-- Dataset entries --
• • • • •
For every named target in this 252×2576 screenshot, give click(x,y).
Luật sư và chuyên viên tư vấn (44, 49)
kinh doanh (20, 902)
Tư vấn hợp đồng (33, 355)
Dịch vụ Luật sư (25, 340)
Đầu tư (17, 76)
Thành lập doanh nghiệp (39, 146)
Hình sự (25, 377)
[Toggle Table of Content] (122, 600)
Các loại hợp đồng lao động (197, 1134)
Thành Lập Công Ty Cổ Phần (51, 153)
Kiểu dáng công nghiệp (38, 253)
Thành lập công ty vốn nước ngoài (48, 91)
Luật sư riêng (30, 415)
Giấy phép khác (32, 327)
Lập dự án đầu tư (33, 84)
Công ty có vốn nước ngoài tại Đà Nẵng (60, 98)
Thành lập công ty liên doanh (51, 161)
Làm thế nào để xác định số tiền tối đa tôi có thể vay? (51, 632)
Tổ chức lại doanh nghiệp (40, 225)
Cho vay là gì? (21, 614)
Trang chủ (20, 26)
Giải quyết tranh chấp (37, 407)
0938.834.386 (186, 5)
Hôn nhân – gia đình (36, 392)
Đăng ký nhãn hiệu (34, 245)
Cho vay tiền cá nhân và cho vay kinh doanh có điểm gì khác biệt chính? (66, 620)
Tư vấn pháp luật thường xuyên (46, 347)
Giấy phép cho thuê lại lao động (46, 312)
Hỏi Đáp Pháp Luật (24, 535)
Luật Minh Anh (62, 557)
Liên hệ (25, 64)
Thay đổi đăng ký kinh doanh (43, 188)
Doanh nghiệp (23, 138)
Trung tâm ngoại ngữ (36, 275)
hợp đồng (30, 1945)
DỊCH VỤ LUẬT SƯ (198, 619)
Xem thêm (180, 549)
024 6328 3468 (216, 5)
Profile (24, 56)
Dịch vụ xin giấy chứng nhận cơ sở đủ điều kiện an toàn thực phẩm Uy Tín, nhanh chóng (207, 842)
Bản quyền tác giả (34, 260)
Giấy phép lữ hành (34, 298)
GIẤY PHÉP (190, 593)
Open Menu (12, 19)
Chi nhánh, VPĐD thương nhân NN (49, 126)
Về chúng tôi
• • • • •
-- INSTRUCTIONS TO FOLLOW --
Copy each line above where the string "tiền" occurs.

-- SOLUTION TO THE PROBLEM --
Làm thế nào để xác định số tiền tối đa tôi có thể vay? (51, 632)
Cho vay tiền cá nhân và cho vay kinh doanh có điểm gì khác biệt chính? (66, 620)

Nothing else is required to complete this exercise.